**TASK STATEMENT**
Go through the entries and copy every one exactly.

[Pixel coordinate grounding data]
"""

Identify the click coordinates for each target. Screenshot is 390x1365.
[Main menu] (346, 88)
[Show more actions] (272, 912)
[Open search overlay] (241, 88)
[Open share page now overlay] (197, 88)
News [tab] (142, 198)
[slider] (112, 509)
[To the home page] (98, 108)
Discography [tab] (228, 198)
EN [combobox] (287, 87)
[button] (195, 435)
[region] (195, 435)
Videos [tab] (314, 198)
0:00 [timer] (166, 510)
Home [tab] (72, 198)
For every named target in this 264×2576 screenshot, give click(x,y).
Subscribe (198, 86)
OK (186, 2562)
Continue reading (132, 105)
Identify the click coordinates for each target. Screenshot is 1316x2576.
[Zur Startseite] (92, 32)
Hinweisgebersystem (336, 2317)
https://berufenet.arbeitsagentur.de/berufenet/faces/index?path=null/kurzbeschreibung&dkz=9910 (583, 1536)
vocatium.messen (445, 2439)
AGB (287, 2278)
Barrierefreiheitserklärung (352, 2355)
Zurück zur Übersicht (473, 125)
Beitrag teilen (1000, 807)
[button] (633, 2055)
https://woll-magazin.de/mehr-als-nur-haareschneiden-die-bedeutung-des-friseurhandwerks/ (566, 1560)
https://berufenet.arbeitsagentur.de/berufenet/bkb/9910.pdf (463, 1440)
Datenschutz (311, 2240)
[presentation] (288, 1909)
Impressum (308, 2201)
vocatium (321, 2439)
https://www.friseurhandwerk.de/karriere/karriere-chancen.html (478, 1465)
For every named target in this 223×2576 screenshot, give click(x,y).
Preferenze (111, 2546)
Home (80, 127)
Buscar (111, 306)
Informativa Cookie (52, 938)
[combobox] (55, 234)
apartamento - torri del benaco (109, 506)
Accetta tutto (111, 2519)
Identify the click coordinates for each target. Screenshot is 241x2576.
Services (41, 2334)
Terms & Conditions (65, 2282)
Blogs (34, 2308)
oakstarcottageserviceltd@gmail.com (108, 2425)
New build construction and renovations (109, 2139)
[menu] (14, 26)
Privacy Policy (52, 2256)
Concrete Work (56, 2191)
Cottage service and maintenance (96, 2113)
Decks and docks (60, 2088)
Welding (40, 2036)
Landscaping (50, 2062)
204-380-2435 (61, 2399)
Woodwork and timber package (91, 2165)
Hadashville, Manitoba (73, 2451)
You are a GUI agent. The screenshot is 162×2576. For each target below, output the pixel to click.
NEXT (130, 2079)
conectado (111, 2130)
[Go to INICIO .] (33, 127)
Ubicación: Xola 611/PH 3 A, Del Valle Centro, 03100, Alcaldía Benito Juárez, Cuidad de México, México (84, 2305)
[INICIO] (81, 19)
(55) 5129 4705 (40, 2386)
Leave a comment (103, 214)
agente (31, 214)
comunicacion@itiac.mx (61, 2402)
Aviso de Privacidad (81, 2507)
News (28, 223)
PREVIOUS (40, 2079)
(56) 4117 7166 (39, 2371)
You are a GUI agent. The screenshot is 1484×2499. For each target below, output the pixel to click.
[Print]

"""

**RESPONSE BELOW**
Identify the click coordinates for each target. Screenshot is 390x1365.
[Main menu] (346, 88)
[Show more actions] (272, 912)
[Open search overlay] (241, 88)
[Open share page now overlay] (197, 88)
News [tab] (142, 198)
[slider] (112, 509)
[To the home page] (98, 108)
Discography [tab] (228, 198)
EN [combobox] (287, 87)
[button] (195, 435)
[region] (195, 435)
Videos [tab] (314, 198)
0:00 [timer] (166, 510)
Home [tab] (72, 198)
For every named target in this 264×2576 screenshot, give click(x,y).
Subscribe (198, 86)
OK (186, 2562)
Continue reading (132, 105)
Identify the click coordinates for each target. Screenshot is 1316x2576.
[Zur Startseite] (92, 32)
Hinweisgebersystem (336, 2317)
https://berufenet.arbeitsagentur.de/berufenet/faces/index?path=null/kurzbeschreibung&dkz=9910 (583, 1536)
vocatium.messen (445, 2439)
AGB (287, 2278)
Barrierefreiheitserklärung (352, 2355)
Zurück zur Übersicht (473, 125)
Beitrag teilen (1000, 807)
[button] (633, 2055)
https://woll-magazin.de/mehr-als-nur-haareschneiden-die-bedeutung-des-friseurhandwerks/ (566, 1560)
https://berufenet.arbeitsagentur.de/berufenet/bkb/9910.pdf (463, 1440)
Datenschutz (311, 2240)
[presentation] (288, 1909)
Impressum (308, 2201)
vocatium (321, 2439)
https://www.friseurhandwerk.de/karriere/karriere-chancen.html (478, 1465)
For every named target in this 223×2576 screenshot, give click(x,y).
Preferenze (111, 2546)
Home (80, 127)
Buscar (111, 306)
Informativa Cookie (52, 938)
[combobox] (55, 234)
apartamento - torri del benaco (109, 506)
Accetta tutto (111, 2519)
Identify the click coordinates for each target. Screenshot is 241x2576.
Services (41, 2334)
Terms & Conditions (65, 2282)
Blogs (34, 2308)
oakstarcottageserviceltd@gmail.com (108, 2425)
New build construction and renovations (109, 2139)
[menu] (14, 26)
Privacy Policy (52, 2256)
Concrete Work (56, 2191)
Cottage service and maintenance (96, 2113)
Decks and docks (60, 2088)
Welding (40, 2036)
Landscaping (50, 2062)
204-380-2435 (61, 2399)
Woodwork and timber package (91, 2165)
Hadashville, Manitoba (73, 2451)
You are a GUI agent. The screenshot is 162×2576. For each target below, output the pixel to click.
NEXT (130, 2079)
conectado (111, 2130)
[Go to INICIO .] (33, 127)
Ubicación: Xola 611/PH 3 A, Del Valle Centro, 03100, Alcaldía Benito Juárez, Cuidad de México, México (84, 2305)
[INICIO] (81, 19)
(55) 5129 4705 (40, 2386)
Leave a comment (103, 214)
agente (31, 214)
comunicacion@itiac.mx (61, 2402)
Aviso de Privacidad (81, 2507)
News (28, 223)
PREVIOUS (40, 2079)
(56) 4117 7166 (39, 2371)
You are a GUI agent. The screenshot is 1484×2499. For each target below, output the pixel to click.
[Print]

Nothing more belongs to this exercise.